Along with the decision on class certification, the court also rejected the plaintiffs’ experts’ damages methodology supporting their “loss of market value of PII” theory. As a result, the court denied certification of damages classes premised on that theory. Thus, plaintiffs’ only remaining damages claims were based on overpayment for hotel stays, statutory damages, and nominal damages.
As to this remaining theory, the court certified multiple state-specific Rule 23(b)(3) damages classes for the plaintiffs’ contract and statutory claims, but substantially modified and narrowed the classes in a few important ways.
- First, the court narrowed the damages classes to include only those class members who were members of the hotel’s “preferred guest” program, resulting in all class members having identical contractual relationships with the defendant. This was necessary because all of the representative plaintiffs were members of the “preferred guest” program, and the unique affirmative defenses applicable to them rendered them atypical of other class members.
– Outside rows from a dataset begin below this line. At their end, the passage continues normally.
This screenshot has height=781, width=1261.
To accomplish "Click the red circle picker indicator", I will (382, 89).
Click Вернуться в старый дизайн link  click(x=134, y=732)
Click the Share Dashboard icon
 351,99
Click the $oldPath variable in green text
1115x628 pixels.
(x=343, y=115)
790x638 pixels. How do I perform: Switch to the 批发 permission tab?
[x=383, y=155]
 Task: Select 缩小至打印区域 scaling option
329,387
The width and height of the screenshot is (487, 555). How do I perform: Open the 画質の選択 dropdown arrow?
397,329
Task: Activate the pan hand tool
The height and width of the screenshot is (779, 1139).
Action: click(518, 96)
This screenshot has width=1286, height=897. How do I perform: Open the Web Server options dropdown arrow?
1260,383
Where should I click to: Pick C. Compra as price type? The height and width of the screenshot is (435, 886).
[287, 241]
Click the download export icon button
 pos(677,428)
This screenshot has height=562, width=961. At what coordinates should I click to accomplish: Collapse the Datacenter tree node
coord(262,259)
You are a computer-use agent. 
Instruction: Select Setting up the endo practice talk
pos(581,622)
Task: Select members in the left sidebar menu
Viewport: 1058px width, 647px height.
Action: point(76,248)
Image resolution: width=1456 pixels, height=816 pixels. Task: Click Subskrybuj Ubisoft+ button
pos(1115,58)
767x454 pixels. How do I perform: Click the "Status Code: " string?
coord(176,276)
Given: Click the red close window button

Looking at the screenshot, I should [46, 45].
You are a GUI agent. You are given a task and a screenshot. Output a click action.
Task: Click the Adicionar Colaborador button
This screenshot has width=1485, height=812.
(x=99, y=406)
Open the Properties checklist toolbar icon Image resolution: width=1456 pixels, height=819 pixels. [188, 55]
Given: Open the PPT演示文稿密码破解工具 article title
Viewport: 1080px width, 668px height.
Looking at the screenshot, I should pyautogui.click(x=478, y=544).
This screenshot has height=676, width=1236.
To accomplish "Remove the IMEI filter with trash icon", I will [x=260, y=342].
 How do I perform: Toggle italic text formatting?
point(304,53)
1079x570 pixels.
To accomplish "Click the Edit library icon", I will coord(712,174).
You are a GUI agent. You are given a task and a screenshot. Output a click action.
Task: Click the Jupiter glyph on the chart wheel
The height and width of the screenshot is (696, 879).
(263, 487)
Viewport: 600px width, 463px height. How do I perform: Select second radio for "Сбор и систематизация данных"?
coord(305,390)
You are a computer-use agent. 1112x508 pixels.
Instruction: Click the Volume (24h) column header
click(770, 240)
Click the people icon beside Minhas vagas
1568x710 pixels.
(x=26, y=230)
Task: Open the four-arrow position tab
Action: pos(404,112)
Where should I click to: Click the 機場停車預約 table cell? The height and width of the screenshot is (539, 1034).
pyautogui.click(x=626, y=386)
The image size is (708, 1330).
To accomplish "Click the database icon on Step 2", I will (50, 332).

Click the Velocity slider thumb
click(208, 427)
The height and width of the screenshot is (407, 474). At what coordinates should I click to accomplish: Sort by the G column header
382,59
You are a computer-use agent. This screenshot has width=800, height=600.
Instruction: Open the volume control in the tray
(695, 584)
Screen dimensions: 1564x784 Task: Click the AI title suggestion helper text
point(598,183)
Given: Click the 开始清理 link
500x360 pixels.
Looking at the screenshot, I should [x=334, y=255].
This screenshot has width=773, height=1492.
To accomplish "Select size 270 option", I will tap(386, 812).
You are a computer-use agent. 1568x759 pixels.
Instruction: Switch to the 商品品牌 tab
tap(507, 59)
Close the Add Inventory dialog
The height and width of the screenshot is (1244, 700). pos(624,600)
- Second, the court narrowed the classes to only those guests who bore the economic burden for a hotel stay since the plaintiffs’ damages theory relied in part on overpayment for each stay.
Regarding the implied Rule 23 element of ascertainability, the court found that the proposed classes were ascertainable because the single database that was exposed in the data breach contained the names and contact information for virtually all of the class members. The court concluded any gaps could be filled through objective, “mechanical” review of available additional records, the details of which were not set out in the order.
The court also certified Rule 23(c)(4) issues classes for the elements of duty and breach for the plaintiffs’ negligence claims. Importantly, though, the court based its decision that issues classes would materially advance the efficiency of the litigation largely on the fact that the court was already certifying 23(b)(3) damages classes that would require litigation of many of the same factual questions. At the same time, the court refused to certify an issues class on causation because significant individualized causation issues were raised by evidence that several plaintiffs’ information had already been exposed in prior data breaches.
As one of the few district court decisions to certify damages classes in a consumer data breach case, the opinion and its analysis of Rule 23 is noteworthy. The court’s recognition that unique affirmative defenses rendered the plaintiffs atypical of certain class members, its rejection of the plaintiffs’ loss of market value of PII damages methodology, and its recognition that the exposure of the class members’ data in prior data breaches raises significant individualized issues of causation are particularly notable, as these same issues often arise in analogous consumer data breach cases.
Under Rule 23(f), the defendants may petition the Fourth Circuit for permission to appeal this certification decision. Troutman Pepper will continue to monitor and report on developments in this case and consumer data breach cases generally.